How does all of this relate to parenthood? How I long for a weekly lesson in parenting, given to me by the world expert, someone who I think is the best in the whole world, who will correct me, tell me to have confidence, but "do it this way". How do we not feel judged? why does it somehow feel that there is a right way somewhere out there that no one is telling us about? Why do I feel like I have gotten it wrong. I know everyone wings it, it just doesn't feel that way. this tremendous responsibility has me wavering in and out of different conflicting states of mind. Nothing matters, it all matters. Who cares where or when she fell asleep, she needs to sleep in her bed at an early hour. We have this illusion of control. The truth is you cannot control another individual. You cannot force someone to sleep or to eat, you can just listen and try to guide. And love.

Thursday, September 27, 2007

Guilt

I could call every single post guilt, but I won't, this will be the last. I come from a culture of guilt, I also have guilt by nature,and I am realizing that we live in a guilt-producing culture (which by my definition of guilt is not possible, since guilt is something created by the individual. It is also fully controllable and we choose to feel guilty - why? - I think it eases our guilt!). I am speaking about parenting of course. I even feel guilty for feeling guilty, knowing that babies pick up on everything, I don't want to be teaching guilt. But there you go! I am learning and practicing to let go of all of that. If you truly live in the moment guilt does not exist, because guilt implies there are future consequences of past or present occurrences.

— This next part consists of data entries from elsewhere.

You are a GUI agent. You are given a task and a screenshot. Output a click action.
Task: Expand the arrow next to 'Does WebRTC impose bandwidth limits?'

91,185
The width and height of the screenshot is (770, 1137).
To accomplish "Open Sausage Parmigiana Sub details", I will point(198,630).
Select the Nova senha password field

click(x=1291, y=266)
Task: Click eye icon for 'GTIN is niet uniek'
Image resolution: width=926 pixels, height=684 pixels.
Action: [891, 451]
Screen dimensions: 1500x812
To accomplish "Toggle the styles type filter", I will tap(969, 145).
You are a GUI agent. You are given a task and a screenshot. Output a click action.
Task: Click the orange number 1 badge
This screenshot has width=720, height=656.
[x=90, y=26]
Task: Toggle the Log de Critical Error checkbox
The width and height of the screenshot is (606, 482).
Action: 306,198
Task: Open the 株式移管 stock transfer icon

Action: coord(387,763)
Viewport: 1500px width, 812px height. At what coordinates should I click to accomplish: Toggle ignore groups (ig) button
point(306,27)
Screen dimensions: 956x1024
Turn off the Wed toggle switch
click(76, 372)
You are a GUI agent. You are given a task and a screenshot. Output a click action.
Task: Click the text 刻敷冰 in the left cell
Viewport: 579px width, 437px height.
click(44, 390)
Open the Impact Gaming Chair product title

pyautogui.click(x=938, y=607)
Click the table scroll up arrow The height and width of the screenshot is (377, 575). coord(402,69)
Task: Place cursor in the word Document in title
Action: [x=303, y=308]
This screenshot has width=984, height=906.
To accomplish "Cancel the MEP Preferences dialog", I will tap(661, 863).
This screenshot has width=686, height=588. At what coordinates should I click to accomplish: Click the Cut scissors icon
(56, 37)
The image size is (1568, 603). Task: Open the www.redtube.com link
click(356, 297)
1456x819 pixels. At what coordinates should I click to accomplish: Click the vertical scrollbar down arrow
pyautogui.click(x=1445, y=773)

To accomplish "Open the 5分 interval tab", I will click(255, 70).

Here is the list of things I feel guilty about every day:

Heating up baby food in the microwave
Occasionally giving water in a plastic cup
Feeding baby cheerios
Feeding baby non-organic meat
Not eating enough vegetables
Not eating only organic while breastfeeding
Not taking vitamins
Not exercising
Breastfeeding baby to sleep 3 times a day
Putting baby to bed late even though she won't go to bed early
Not cooking enough for baby (who hardly eats anything anyway, which of course is my fault)
Not accomplishing enough outside the home
Not keeping the house clean
Not cooking enough
Not reading enough
Using portable phones
Using a computer
Watching TV
Vaccinating baby


Wow, that is a long list. All easily solvable by either doing the things I feel guilty about not doing, or not caring.

Ok, now that it is written down, and so is my resolution, the guilt is over. There that was easy.

Who hasn't read the conflicting advice, I read too much. I thought I had a philosophy, now I have learned that the rigidness of a philosophy is absurd and damaging. Now I have a philosophy of no philosophy, and no judgment.

I have learned not to judge, but this came late in life and after having events shoved in my face. But now every time I open my mouth to say something judgmental or to gossip I imagine it is being said about me, and I stop.
I stop

To Write a Blog

"Why would anyone want to write a blog?" I am writing a blog. I am a lot of things besides a writer I once wasn't. I am a mom. I am inspired by other moms, one in particular who wrote a book and has a blog called Cheerio Road. I don't have time to write, I don't have time to cook, or clean, or food shop, or do laundry, but here I am writing. I want to put my crazy thoughts down. I don't know if I will ever have sleep-deprived thoughts like this again, so if nothing but for posterity I feel compelled to write. More later.